Release of β-endorphin and methionine-enkephalin into cerebrospinal fluid during deep brain stimulation for chronic pain

Abstract

✓ The authors systematically studied the release of the endogenous opioid peptides β-endorphin and methionine (met)-enkephalin into the cerebrospinal fluid (CSF) during deep brain stimulation in patients suffering from otherwise intractable chronic pain. Nine patients were included in the study; six had stimulation electrodes placed in both the periventricular gray matter (PVG) and the thalamic nucleus ventralis posterolateralis (VLP) and three in the PVG only. Immunoreactivity of β-endorphin and met-enkephalin (β-EPir and MEir, respectively) was measured by radioimmunoassays in ventricular and lumbar CSF samples obtained before, during, and after stimulation. Prestimulation concentrations of β-EPir and MEir were lower in ventricular than in lumbar CSF (6.6 ± 0.5 vs. 13.7 ± 1.0 pmol/liter, p = 0.0001, for β-EPir; 33.6 ± 5.1 vs. 48.3 ± 3.2 pmol/liter, p < 0.05, for MEir).
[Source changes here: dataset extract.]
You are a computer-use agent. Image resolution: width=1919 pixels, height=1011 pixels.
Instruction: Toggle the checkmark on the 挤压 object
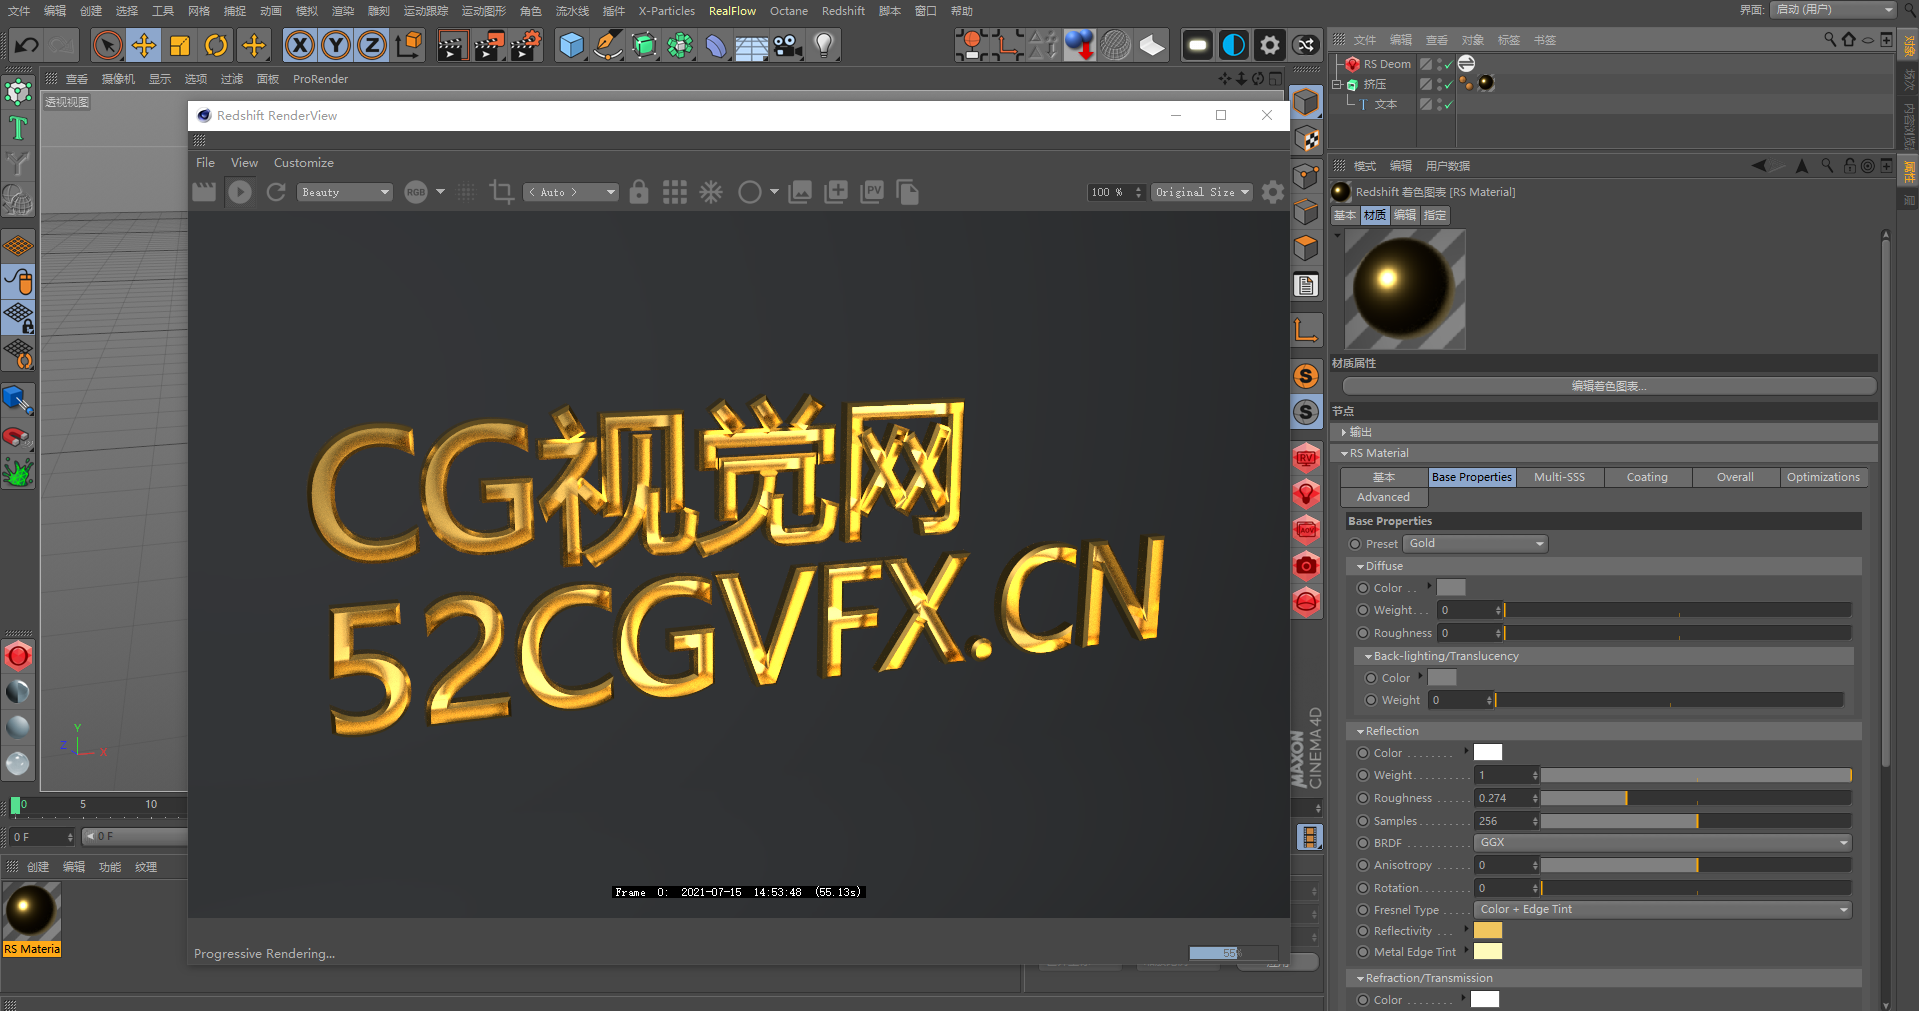(x=1447, y=84)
Ventricular CSF concentrations of both β-EPir and MEir increased significantly during PVG stimulation, whereas VPL stimulation was without effect. No changes were seen in lumbar CSF levels of the peptides during stimulation in either site. A significant inverse relationship was found between the “during:before stimulation” ratios of visual analog scale ratings and β-EPir levels during PVG stimulation. The β-EPir and MEir concentration during:before stimulation ratios were positively correlated, whereas no correlation was present in prestimulation samples from ventricular or lumbar CSF. High-performance liquid chromatography of ventricular CSF pools obtained during PVG stimulation revealed that major portions of β-EPir and MEir eluted as synthetic β-endorphin and met-enkephalin, respectively, thus documenting the release of β-endorphin and met-enkephalin into ventricular CSF during PVG stimulation. The finding of a direct relationship between β-EPir release and pain alleviation may suggest a role for β-endorphin in the analgesic mechanism of PVG stimulation.